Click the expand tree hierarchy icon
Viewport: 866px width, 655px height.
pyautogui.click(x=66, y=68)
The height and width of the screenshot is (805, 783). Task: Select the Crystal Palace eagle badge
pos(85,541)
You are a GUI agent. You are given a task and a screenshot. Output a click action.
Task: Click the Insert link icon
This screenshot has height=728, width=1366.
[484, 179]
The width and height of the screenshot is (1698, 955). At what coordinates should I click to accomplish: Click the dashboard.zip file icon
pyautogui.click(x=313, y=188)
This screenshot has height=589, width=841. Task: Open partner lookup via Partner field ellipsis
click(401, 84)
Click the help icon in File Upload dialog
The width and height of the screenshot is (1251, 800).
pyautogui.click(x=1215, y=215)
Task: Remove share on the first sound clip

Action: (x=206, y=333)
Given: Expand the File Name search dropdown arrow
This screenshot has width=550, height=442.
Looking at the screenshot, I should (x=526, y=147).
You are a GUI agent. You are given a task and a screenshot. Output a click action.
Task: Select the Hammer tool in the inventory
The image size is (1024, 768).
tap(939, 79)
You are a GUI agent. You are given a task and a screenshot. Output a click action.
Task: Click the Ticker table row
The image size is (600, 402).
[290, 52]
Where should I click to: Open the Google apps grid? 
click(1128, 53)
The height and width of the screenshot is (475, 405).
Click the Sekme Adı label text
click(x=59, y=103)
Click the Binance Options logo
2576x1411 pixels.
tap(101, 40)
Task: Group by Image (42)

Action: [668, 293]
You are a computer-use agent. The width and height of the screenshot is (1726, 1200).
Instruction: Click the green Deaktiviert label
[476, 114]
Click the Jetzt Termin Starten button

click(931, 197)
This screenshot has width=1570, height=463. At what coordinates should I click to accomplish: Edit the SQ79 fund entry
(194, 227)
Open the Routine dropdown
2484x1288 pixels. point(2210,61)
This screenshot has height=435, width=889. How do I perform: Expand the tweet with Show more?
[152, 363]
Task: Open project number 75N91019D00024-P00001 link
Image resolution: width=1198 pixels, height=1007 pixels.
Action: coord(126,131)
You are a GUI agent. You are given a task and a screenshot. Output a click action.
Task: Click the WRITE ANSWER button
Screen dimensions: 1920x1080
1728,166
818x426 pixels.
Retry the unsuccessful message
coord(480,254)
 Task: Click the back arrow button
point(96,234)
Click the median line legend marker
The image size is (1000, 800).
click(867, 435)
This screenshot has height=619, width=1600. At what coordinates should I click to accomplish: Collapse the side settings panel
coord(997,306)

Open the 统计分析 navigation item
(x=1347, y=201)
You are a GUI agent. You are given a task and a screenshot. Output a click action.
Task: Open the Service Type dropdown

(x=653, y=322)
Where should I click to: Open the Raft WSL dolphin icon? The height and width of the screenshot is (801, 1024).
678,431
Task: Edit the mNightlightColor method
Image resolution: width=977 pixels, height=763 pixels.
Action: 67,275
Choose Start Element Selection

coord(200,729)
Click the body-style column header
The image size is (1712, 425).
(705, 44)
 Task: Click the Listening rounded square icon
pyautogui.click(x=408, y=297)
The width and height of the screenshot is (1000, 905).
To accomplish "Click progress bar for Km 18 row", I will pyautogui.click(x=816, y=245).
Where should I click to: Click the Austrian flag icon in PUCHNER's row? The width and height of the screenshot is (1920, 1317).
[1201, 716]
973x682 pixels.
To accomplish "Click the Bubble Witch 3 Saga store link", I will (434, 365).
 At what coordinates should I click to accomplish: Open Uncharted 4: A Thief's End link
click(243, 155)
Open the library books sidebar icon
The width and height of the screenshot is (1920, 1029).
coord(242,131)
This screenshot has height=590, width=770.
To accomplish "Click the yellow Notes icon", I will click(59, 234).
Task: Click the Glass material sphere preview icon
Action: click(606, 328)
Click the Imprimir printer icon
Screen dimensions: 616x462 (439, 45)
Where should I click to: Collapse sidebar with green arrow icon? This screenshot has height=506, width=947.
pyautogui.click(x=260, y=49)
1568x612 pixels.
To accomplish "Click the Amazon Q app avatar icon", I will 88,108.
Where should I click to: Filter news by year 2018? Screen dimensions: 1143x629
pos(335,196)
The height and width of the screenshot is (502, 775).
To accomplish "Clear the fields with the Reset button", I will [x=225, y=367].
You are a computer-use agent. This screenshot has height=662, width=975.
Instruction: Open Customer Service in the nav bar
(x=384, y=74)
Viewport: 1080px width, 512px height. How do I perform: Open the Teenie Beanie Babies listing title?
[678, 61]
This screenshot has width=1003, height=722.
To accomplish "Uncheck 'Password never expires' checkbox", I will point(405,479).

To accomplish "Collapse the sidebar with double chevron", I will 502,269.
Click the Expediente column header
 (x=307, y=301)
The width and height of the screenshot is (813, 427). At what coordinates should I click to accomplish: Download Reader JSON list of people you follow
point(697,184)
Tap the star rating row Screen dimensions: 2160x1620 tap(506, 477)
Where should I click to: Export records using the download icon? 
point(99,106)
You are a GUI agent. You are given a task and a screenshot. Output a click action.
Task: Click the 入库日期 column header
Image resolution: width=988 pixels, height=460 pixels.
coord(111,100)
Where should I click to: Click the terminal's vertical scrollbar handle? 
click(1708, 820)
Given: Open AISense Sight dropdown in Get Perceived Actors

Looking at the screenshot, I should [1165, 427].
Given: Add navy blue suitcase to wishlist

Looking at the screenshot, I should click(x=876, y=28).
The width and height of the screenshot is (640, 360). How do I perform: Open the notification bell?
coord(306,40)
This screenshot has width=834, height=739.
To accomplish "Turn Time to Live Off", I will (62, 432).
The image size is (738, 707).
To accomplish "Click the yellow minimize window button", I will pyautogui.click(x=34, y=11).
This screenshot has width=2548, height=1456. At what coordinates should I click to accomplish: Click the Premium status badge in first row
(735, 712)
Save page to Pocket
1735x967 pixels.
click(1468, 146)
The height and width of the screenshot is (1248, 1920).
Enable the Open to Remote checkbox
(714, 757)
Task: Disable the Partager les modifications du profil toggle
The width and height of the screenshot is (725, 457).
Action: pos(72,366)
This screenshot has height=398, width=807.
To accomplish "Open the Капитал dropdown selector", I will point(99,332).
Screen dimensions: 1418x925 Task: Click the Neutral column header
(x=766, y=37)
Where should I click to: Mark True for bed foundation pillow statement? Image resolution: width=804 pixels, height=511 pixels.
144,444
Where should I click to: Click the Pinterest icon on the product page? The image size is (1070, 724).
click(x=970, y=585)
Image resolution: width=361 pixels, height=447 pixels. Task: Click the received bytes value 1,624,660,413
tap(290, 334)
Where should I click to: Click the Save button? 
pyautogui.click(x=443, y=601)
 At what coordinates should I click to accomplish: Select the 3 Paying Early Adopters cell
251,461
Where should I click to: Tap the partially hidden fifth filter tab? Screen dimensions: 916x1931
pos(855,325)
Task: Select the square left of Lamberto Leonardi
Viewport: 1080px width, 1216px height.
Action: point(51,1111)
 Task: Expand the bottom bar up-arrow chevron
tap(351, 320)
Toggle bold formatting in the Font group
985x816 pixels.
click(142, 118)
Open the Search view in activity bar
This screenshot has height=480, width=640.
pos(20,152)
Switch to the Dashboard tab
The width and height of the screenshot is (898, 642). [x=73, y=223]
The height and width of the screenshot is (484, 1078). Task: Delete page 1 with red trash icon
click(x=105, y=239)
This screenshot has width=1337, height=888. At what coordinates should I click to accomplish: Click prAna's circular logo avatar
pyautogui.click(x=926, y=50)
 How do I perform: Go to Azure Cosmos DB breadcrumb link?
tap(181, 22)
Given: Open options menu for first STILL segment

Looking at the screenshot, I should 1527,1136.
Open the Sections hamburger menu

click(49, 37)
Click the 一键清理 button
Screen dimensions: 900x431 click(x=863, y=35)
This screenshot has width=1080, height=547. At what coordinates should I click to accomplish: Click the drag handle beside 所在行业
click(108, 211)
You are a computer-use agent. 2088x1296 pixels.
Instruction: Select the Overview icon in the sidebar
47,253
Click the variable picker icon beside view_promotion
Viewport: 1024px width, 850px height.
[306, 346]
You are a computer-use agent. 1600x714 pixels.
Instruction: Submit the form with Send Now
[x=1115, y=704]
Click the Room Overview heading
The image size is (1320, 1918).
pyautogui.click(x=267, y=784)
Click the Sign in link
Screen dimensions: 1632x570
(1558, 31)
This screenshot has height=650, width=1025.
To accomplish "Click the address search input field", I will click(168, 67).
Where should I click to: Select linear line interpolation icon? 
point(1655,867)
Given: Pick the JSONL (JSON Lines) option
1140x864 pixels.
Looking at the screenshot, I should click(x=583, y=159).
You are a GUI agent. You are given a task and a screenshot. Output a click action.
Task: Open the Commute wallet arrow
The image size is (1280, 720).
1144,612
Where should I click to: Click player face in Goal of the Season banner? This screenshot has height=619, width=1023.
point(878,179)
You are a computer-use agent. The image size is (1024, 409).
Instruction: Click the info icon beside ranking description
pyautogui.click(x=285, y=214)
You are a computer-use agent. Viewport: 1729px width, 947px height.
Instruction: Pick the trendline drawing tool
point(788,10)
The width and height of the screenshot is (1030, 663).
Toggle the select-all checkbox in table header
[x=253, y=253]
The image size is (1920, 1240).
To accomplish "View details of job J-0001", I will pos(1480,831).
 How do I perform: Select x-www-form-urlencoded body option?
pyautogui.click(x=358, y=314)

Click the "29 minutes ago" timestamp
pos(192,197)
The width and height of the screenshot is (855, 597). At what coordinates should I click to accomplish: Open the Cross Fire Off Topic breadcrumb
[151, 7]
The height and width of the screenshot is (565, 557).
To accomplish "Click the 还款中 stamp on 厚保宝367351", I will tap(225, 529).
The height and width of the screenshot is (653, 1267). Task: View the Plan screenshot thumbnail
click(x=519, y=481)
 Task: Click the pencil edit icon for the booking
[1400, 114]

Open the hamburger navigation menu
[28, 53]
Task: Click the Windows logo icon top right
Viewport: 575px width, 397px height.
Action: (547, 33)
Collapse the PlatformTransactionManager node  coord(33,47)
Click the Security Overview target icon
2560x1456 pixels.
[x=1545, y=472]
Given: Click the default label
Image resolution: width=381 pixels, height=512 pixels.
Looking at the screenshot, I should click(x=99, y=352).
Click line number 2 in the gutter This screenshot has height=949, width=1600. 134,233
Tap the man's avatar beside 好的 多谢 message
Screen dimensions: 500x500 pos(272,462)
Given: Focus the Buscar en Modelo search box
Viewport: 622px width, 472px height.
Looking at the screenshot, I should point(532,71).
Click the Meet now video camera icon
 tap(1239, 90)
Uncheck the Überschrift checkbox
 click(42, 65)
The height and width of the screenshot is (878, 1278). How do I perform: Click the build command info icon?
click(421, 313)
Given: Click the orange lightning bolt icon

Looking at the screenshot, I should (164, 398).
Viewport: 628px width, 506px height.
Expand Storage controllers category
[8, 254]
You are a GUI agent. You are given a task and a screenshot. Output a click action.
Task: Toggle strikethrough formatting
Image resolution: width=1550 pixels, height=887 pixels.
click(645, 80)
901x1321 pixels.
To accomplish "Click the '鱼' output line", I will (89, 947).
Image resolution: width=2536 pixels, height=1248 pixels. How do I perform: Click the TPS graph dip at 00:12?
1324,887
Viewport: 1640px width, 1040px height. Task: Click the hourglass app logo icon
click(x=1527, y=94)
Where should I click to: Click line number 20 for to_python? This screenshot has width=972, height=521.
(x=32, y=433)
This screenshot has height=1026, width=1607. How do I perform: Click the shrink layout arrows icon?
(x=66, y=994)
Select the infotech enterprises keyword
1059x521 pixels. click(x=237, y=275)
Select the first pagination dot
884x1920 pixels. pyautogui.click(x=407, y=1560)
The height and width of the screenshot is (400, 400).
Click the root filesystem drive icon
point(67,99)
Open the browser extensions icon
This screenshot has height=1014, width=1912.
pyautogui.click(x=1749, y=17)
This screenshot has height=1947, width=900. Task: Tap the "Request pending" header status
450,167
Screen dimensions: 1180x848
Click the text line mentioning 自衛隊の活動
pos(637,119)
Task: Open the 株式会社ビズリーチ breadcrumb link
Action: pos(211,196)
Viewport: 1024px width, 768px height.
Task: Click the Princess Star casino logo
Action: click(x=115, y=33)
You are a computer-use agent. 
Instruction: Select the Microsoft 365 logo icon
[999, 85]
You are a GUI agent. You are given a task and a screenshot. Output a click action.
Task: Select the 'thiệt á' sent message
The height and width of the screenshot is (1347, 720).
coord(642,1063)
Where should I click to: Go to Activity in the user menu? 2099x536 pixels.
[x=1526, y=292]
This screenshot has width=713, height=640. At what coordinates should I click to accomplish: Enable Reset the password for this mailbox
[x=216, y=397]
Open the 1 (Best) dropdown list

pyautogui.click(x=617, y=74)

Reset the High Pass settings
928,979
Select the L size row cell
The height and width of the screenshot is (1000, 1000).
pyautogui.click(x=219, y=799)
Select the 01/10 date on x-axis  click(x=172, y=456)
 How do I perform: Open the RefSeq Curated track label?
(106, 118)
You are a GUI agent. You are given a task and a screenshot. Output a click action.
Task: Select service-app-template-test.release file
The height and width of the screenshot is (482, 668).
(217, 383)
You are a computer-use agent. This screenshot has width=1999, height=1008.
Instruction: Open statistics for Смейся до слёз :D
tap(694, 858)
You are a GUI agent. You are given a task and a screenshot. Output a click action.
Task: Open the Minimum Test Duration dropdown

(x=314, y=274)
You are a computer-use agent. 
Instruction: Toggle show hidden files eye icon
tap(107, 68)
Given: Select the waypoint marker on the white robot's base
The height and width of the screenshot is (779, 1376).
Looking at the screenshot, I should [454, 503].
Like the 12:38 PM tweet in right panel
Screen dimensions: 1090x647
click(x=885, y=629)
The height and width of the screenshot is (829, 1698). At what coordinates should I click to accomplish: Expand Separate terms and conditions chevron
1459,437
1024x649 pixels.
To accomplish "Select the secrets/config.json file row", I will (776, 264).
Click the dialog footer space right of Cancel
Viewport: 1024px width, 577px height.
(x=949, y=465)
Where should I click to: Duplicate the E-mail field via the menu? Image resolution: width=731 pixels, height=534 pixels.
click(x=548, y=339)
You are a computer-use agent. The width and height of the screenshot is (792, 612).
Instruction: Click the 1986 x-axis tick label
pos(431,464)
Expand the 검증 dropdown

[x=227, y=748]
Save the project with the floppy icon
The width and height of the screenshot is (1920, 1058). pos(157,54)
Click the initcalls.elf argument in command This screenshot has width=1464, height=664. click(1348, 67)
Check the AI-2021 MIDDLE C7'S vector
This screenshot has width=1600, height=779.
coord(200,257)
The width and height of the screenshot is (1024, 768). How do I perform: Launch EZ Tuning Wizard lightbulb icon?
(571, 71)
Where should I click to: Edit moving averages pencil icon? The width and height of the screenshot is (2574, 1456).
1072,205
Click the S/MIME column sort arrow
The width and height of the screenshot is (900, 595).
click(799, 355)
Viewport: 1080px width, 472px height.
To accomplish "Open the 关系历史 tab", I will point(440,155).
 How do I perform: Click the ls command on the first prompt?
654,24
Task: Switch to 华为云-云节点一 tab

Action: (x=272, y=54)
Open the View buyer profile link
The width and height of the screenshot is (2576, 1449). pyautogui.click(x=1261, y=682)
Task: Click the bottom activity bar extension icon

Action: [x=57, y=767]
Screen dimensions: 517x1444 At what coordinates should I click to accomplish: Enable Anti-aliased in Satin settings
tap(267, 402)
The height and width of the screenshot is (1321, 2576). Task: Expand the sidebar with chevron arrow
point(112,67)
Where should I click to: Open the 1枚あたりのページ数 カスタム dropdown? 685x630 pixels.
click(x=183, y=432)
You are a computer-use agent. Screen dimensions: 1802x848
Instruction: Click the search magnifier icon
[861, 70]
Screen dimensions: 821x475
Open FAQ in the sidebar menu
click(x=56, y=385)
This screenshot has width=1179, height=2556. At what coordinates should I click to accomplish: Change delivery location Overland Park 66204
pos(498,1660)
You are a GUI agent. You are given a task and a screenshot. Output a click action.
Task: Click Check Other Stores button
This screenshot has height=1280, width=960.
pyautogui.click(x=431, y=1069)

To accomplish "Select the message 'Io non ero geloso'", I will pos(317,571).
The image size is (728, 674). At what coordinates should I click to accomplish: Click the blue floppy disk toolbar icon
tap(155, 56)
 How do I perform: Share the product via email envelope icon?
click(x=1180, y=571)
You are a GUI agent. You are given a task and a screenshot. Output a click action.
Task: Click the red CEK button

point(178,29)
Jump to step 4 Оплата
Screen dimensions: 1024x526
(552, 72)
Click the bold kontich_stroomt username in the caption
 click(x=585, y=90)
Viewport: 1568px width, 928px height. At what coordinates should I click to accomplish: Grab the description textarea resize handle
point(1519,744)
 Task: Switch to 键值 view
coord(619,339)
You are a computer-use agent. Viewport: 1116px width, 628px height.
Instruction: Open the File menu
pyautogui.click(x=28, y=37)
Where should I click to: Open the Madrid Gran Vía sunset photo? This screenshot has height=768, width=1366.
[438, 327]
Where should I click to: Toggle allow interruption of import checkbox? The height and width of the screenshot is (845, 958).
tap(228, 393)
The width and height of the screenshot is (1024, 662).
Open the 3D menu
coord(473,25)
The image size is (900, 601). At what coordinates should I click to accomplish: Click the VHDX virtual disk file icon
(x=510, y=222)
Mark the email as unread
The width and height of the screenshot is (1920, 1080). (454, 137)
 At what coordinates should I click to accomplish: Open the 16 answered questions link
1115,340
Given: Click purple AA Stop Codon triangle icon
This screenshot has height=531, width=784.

* _Exercise details_:
Please render the records above, from the line with "Task: Group by Image (42)" up to and including the line with "2484x1288 pixels. point(2210,61)", as a JSON list of strings with one string per line and blank lines omitted.

* _Written solution_:
[
  "Task: Group by Image (42)",
  "Action: [668, 293]",
  "You are a computer-use agent. The width and height of the screenshot is (1726, 1200).",
  "Instruction: Click the green Deaktiviert label",
  "[476, 114]",
  "Click the Jetzt Termin Starten button",
  "click(931, 197)",
  "This screenshot has width=1570, height=463. At what coordinates should I click to accomplish: Edit the SQ79 fund entry",
  "(194, 227)",
  "Open the Routine dropdown",
  "2484x1288 pixels. point(2210,61)"
]